__Your assignment__:
The records that follow must be reproduced in full, with every picture excluded.

*** Data to use ***

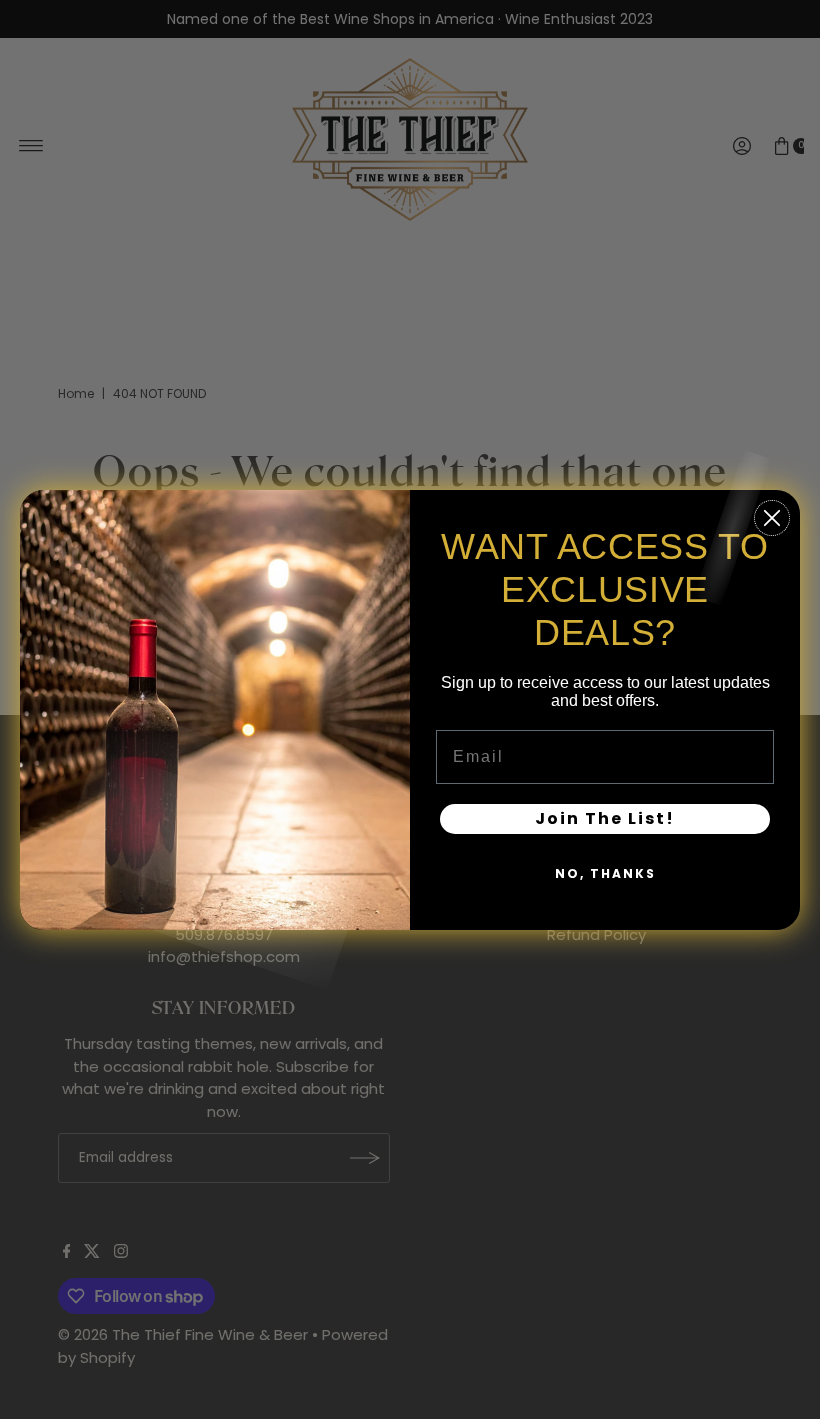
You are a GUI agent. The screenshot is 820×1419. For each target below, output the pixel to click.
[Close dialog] (772, 518)
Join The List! (605, 818)
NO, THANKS (605, 873)
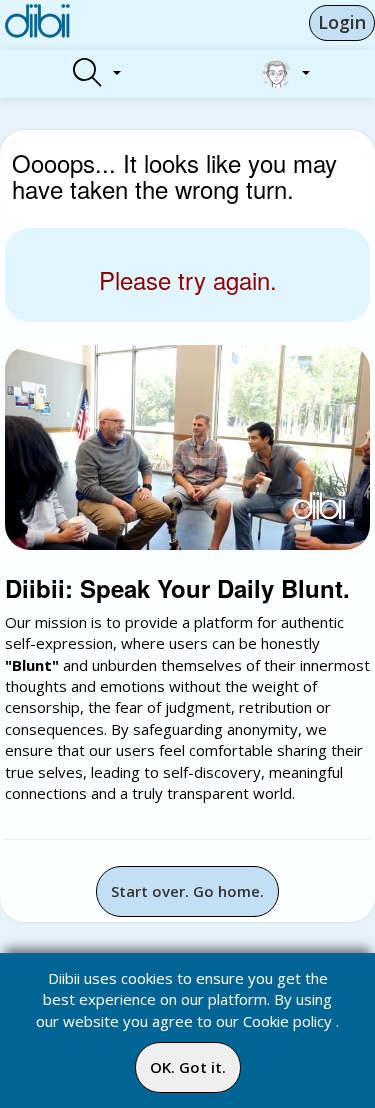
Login (342, 22)
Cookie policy (287, 1021)
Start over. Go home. (187, 891)
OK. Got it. (188, 1067)
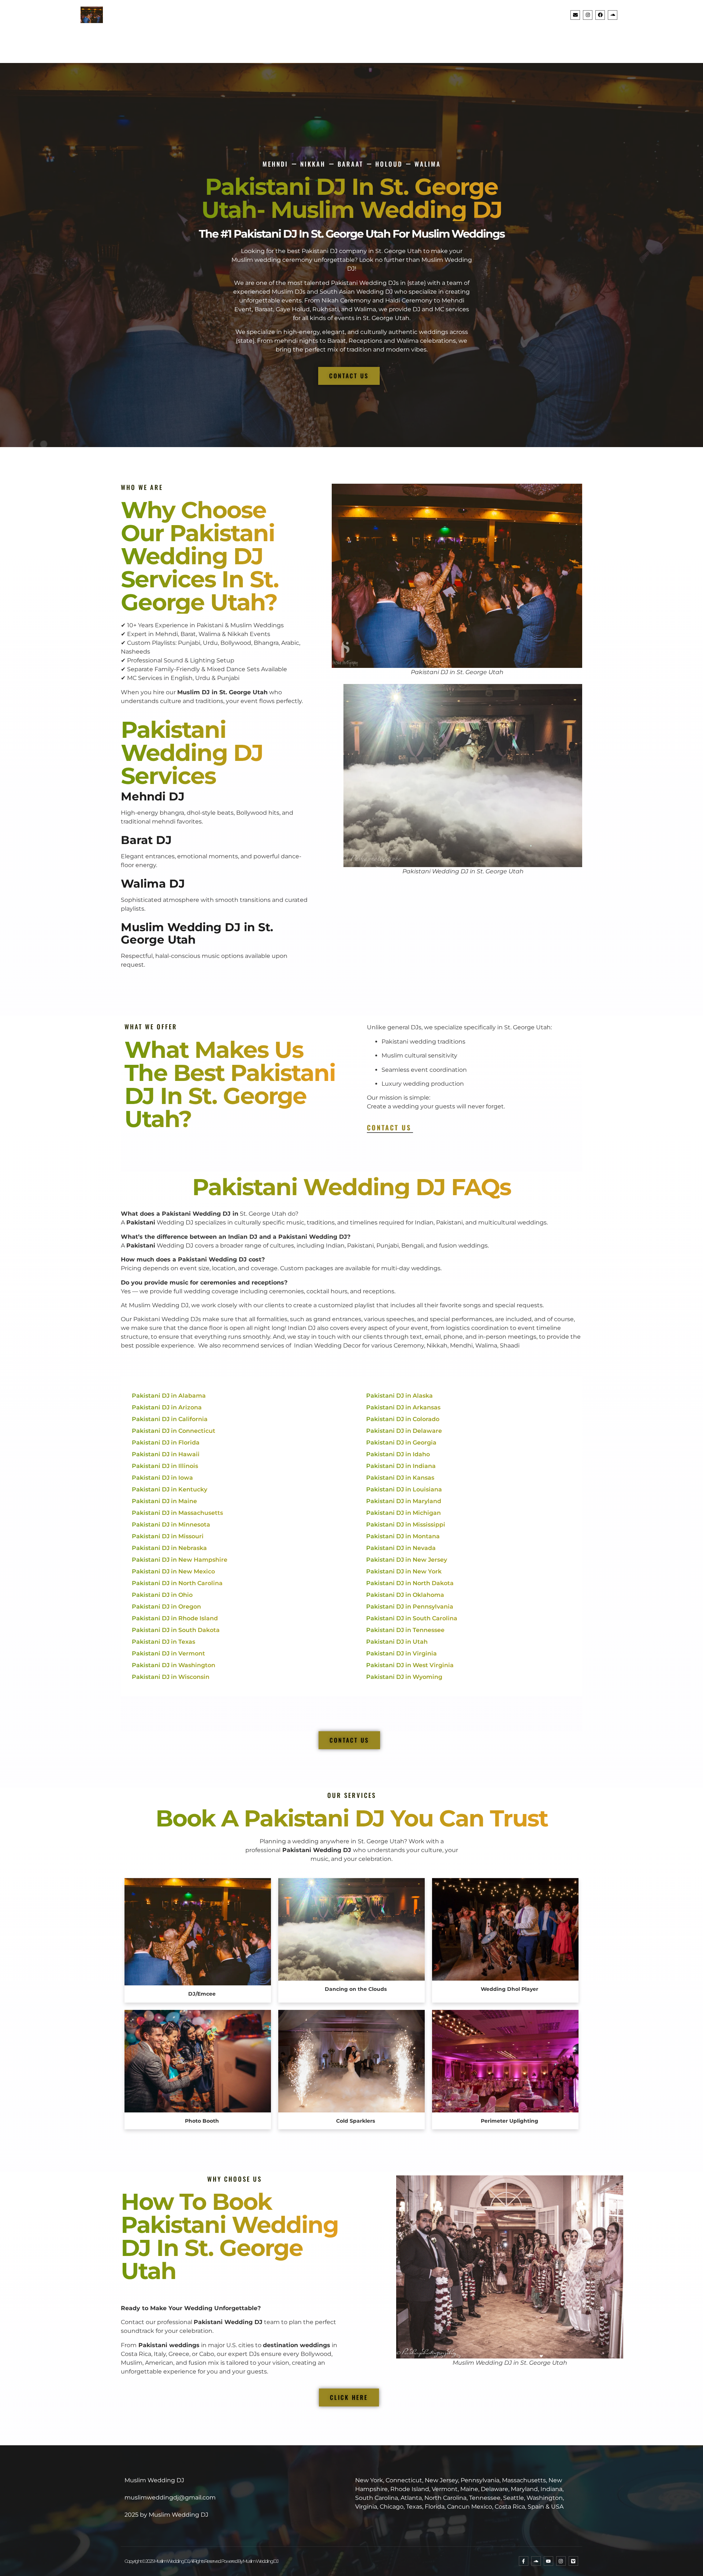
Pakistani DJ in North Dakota (410, 1583)
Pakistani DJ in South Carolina (411, 1618)
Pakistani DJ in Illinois (165, 1465)
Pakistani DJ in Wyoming (404, 1676)
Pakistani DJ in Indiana (401, 1465)
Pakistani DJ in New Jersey (406, 1559)
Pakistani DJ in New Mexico (173, 1571)
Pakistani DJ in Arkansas (403, 1407)
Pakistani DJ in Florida (166, 1442)
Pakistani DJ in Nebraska (169, 1548)
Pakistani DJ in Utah (397, 1641)
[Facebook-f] (523, 2561)
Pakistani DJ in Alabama (169, 1395)
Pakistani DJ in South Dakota (176, 1630)
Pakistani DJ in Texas (163, 1641)
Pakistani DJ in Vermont (168, 1653)
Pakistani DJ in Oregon (166, 1606)
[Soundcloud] (612, 15)
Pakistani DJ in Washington (173, 1665)
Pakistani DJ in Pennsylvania (409, 1606)
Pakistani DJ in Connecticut (173, 1430)
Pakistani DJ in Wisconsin (170, 1676)
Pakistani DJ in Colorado (402, 1419)
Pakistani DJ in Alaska (399, 1395)
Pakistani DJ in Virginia (401, 1653)
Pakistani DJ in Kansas (400, 1477)
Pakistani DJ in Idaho (398, 1454)
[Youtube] (548, 2561)
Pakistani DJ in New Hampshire (179, 1559)
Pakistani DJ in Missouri (168, 1536)
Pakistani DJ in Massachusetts (177, 1512)
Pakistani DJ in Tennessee (405, 1630)
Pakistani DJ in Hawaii (166, 1454)
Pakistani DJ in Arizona (167, 1407)
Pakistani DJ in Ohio (162, 1594)
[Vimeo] (573, 2561)
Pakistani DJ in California (170, 1419)
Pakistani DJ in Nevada (401, 1548)
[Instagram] (587, 15)
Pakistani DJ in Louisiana (404, 1489)
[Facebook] (600, 15)
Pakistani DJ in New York (404, 1571)
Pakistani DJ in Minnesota (171, 1524)
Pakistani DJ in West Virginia (410, 1665)
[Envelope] (575, 15)
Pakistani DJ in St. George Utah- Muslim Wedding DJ (351, 198)
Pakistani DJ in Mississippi (405, 1524)
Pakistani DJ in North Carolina (177, 1583)
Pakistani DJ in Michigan (403, 1512)
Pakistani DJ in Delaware (404, 1430)
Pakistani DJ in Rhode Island (175, 1618)
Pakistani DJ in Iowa (162, 1477)
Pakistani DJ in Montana (403, 1536)
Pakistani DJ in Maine (164, 1501)
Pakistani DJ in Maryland (403, 1501)
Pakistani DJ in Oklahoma (405, 1594)
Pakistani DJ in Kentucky (169, 1489)
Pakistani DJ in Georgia (401, 1442)
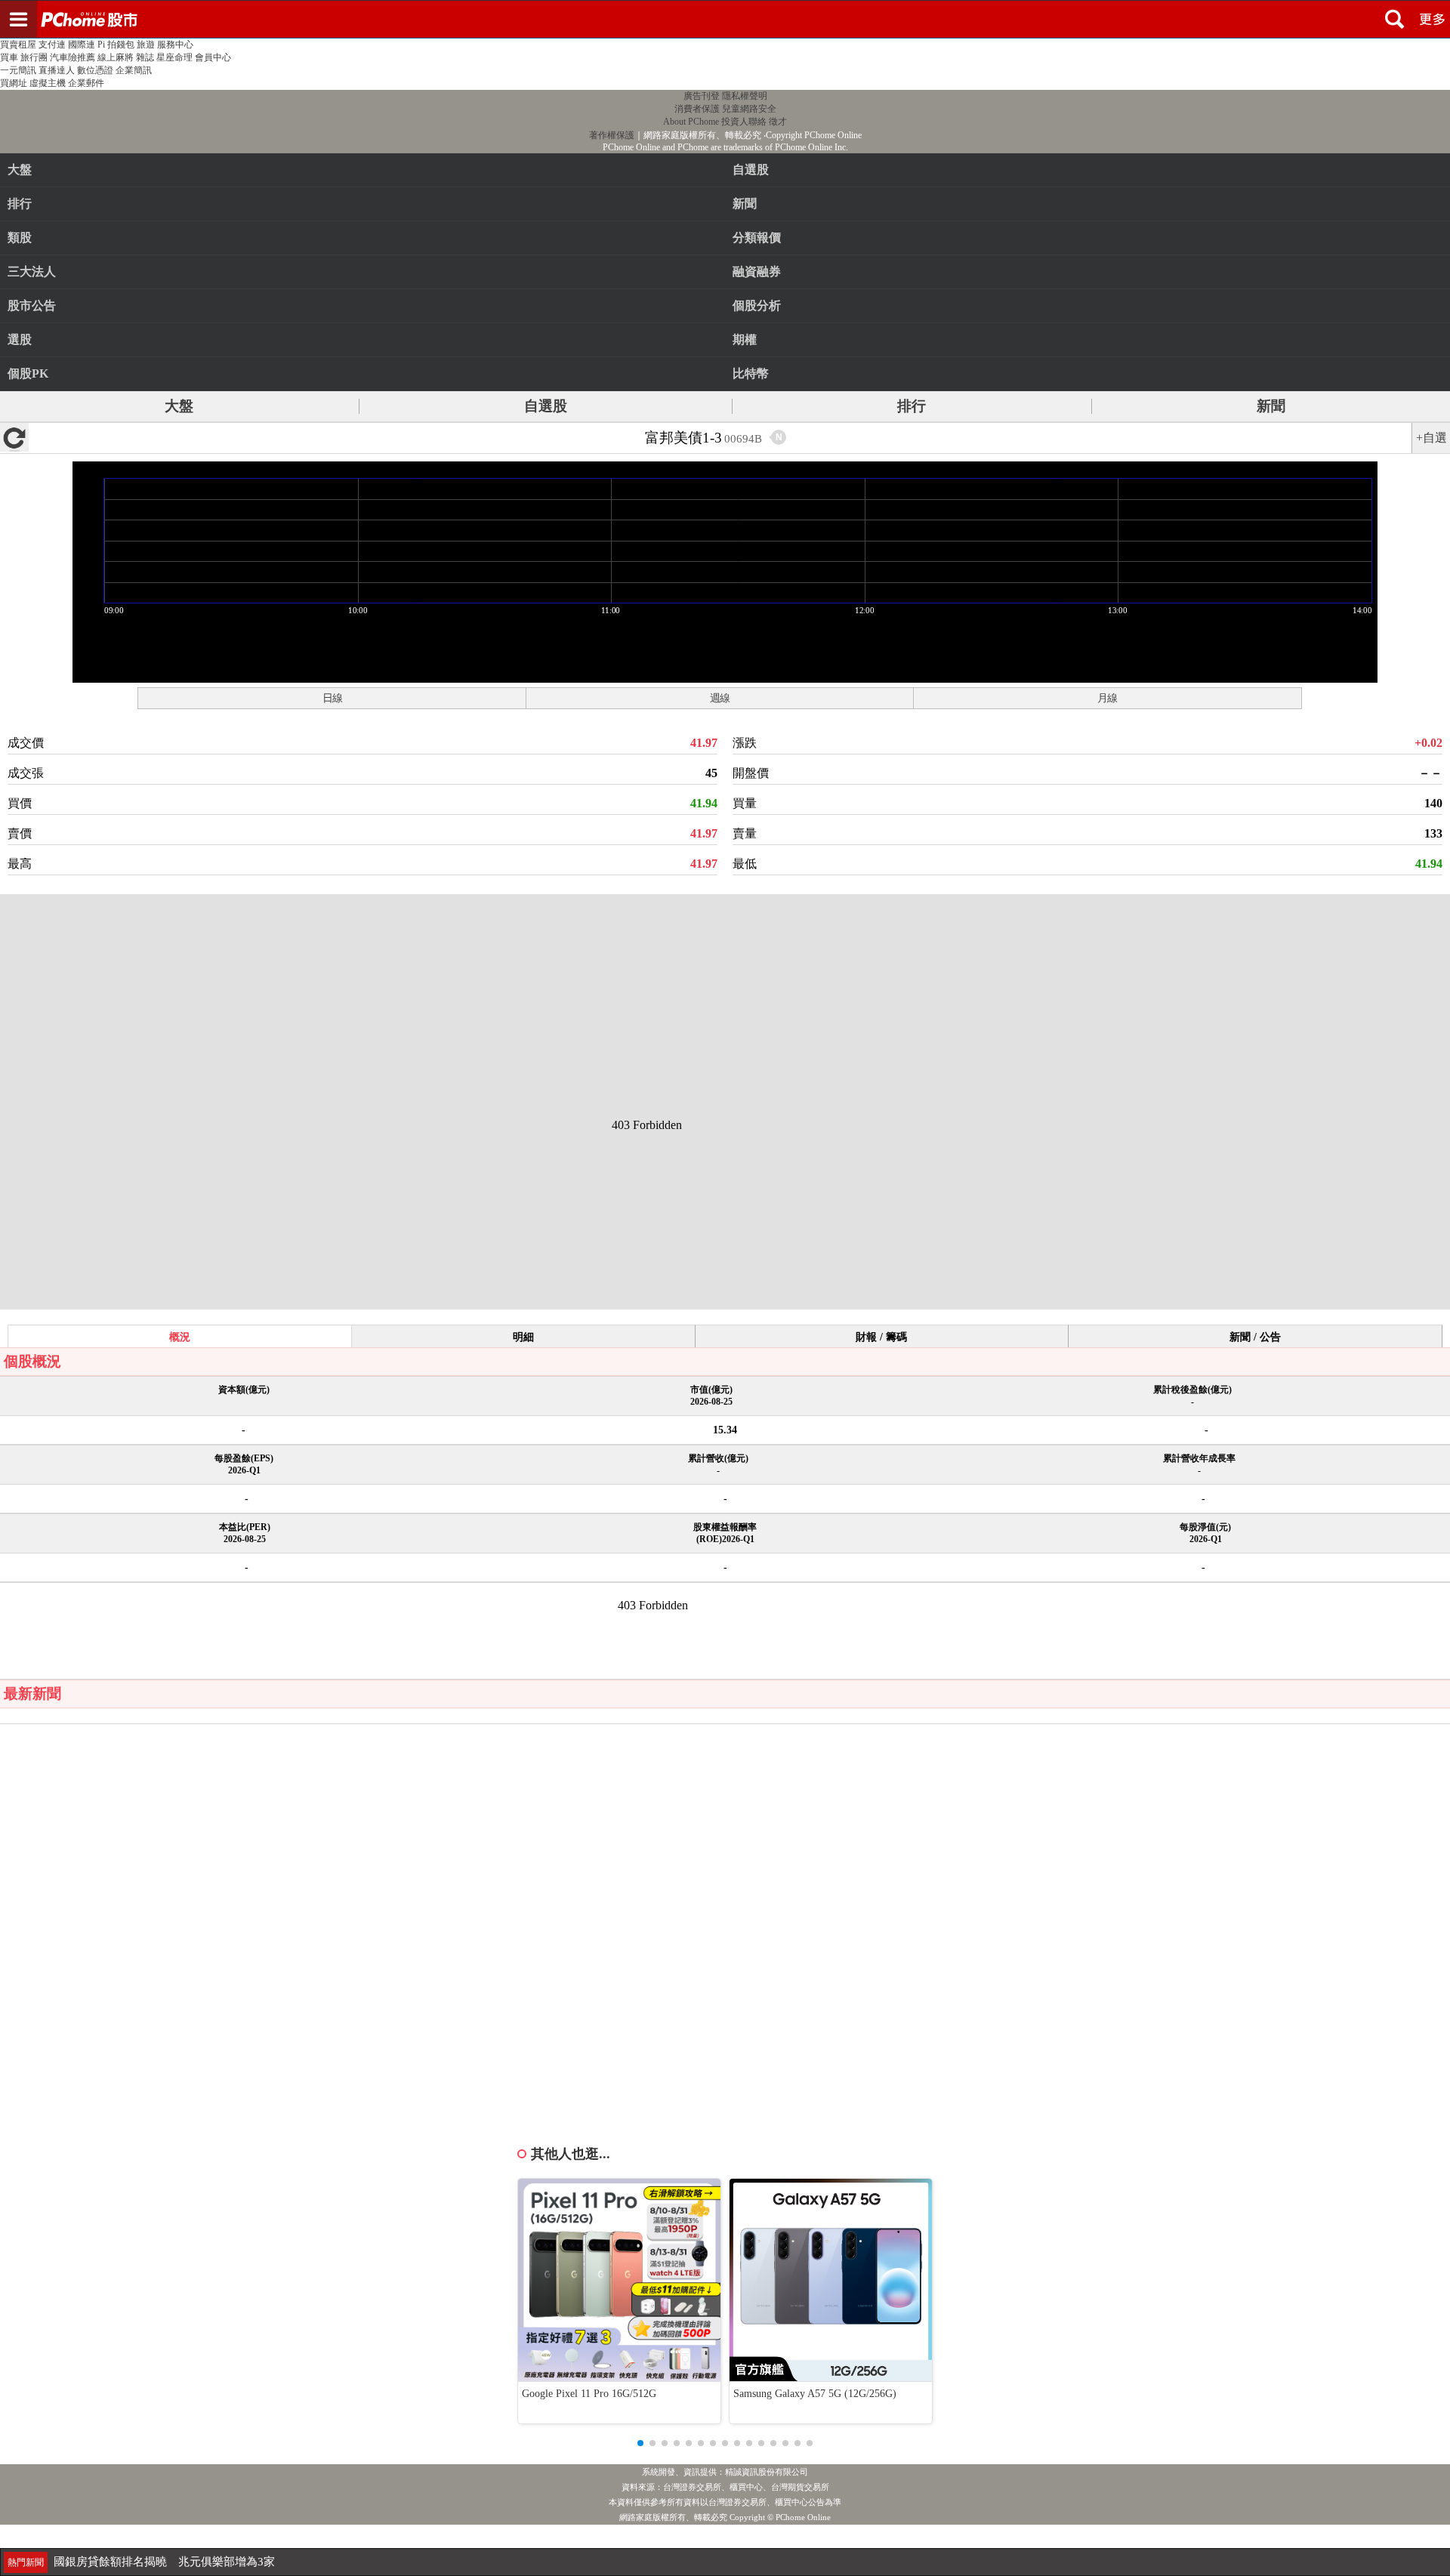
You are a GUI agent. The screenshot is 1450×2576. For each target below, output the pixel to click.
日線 (332, 698)
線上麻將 (115, 57)
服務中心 (175, 44)
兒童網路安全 (749, 108)
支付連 (52, 44)
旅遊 (146, 44)
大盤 (20, 169)
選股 (20, 339)
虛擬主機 (47, 83)
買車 (9, 57)
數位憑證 (95, 70)
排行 (20, 203)
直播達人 (57, 70)
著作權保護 (611, 135)
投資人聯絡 (744, 121)
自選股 (545, 406)
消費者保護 (697, 108)
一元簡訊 (18, 70)
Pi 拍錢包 (115, 44)
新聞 (1271, 406)
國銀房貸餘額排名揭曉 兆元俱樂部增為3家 (164, 2552)
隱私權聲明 (744, 96)
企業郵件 (86, 83)
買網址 (13, 83)
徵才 (778, 121)
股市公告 (32, 305)
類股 (20, 237)
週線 (720, 698)
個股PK (28, 373)
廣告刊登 (701, 96)
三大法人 (32, 271)
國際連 (81, 44)
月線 (1107, 698)
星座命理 (174, 57)
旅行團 (34, 57)
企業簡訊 (134, 70)
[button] (640, 2443)
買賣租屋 (18, 44)
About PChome (691, 121)
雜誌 (145, 57)
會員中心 (213, 57)
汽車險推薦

*** End of Data to use ***

__Solution to this problem__:
You are a GUI agent. The screenshot is 820×1419. For each target below, output the pixel to click.
[Close dialog] (772, 518)
Join The List! (605, 818)
NO, THANKS (605, 873)
Login (342, 22)
Cookie policy (287, 1021)
Start over. Go home. (187, 891)
OK. Got it. (188, 1067)
Pakistani DJ in North Dakota (410, 1583)
Pakistani DJ in South Carolina (411, 1618)
Pakistani DJ in Illinois (165, 1465)
Pakistani DJ in Wyoming (404, 1676)
Pakistani DJ in Indiana (401, 1465)
Pakistani DJ in New Jersey (406, 1559)
Pakistani DJ in New Mexico (173, 1571)
Pakistani DJ in Arkansas (403, 1407)
Pakistani DJ in Florida (166, 1442)
Pakistani DJ in Nebraska (169, 1548)
Pakistani DJ in Utah (397, 1641)
[Facebook-f] (523, 2561)
Pakistani DJ in Alabama (169, 1395)
Pakistani DJ in South Dakota (176, 1630)
Pakistani DJ in Texas (163, 1641)
Pakistani DJ in Vermont (168, 1653)
Pakistani DJ in Oregon (166, 1606)
[Soundcloud] (612, 15)
Pakistani DJ in Washington (173, 1665)
Pakistani DJ in Pennsylvania (409, 1606)
Pakistani DJ in Connecticut (173, 1430)
Pakistani DJ in Wisconsin (170, 1676)
Pakistani DJ in Colorado (402, 1419)
Pakistani DJ in Alaska (399, 1395)
Pakistani DJ in Virginia (401, 1653)
Pakistani DJ in Kansas (400, 1477)
Pakistani DJ in Idaho (398, 1454)
[Youtube] (548, 2561)
Pakistani DJ in New Hampshire (179, 1559)
Pakistani DJ in Missouri (168, 1536)
Pakistani DJ in Massachusetts (177, 1512)
Pakistani DJ in Tennessee (405, 1630)
Pakistani DJ in Hawaii (166, 1454)
Pakistani DJ in Arizona (167, 1407)
Pakistani DJ in Ohio (162, 1594)
[Vimeo] (573, 2561)
Pakistani DJ in California (170, 1419)
Pakistani DJ in Nevada (401, 1548)
[Instagram] (587, 15)
Pakistani DJ in Louisiana (404, 1489)
[Facebook] (600, 15)
Pakistani DJ in New York (404, 1571)
Pakistani DJ in Minnesota (171, 1524)
Pakistani DJ in West Virginia (410, 1665)
[Envelope] (575, 15)
Pakistani DJ in St. George Utah- Muslim Wedding DJ (351, 198)
Pakistani DJ in Mississippi (405, 1524)
Pakistani DJ in North Carolina (177, 1583)
Pakistani DJ in Michigan (403, 1512)
Pakistani DJ in Delaware (404, 1430)
Pakistani DJ in Rhode Island (175, 1618)
Pakistani DJ in Iowa (162, 1477)
Pakistani DJ in Montana (403, 1536)
Pakistani DJ in Maine (164, 1501)
Pakistani DJ in Maryland (403, 1501)
Pakistani DJ in Oklahoma (405, 1594)
Pakistani DJ in Kentucky (169, 1489)
Pakistani DJ in Georgia (401, 1442)
You are a GUI agent. The screenshot is 1450×2576. For each target below, output the pixel to click.
日線 (332, 698)
線上麻將 (115, 57)
服務中心 (175, 44)
兒童網路安全 (749, 108)
支付連 (52, 44)
旅遊 (146, 44)
大盤 (20, 169)
選股 (20, 339)
虛擬主機 (47, 83)
買車 (9, 57)
數位憑證 (95, 70)
排行 (20, 203)
直播達人 (57, 70)
著作權保護 (611, 135)
投資人聯絡 (744, 121)
自選股 (545, 406)
消費者保護 (697, 108)
一元簡訊 (18, 70)
Pi 拍錢包 (115, 44)
新聞 (1271, 406)
國銀房貸餘額排名揭曉 兆元俱樂部增為3家 (164, 2552)
隱私權聲明 (744, 96)
企業郵件 (86, 83)
買網址 (13, 83)
徵才 (778, 121)
股市公告 (32, 305)
類股 (20, 237)
週線 (720, 698)
個股PK (28, 373)
廣告刊登 (701, 96)
三大法人 (32, 271)
國際連 (81, 44)
月線 (1107, 698)
星座命理 (174, 57)
旅行團 (34, 57)
企業簡訊 (134, 70)
[button] (640, 2443)
買賣租屋 (18, 44)
About PChome (691, 121)
雜誌 (145, 57)
會員中心 (213, 57)
汽車險推薦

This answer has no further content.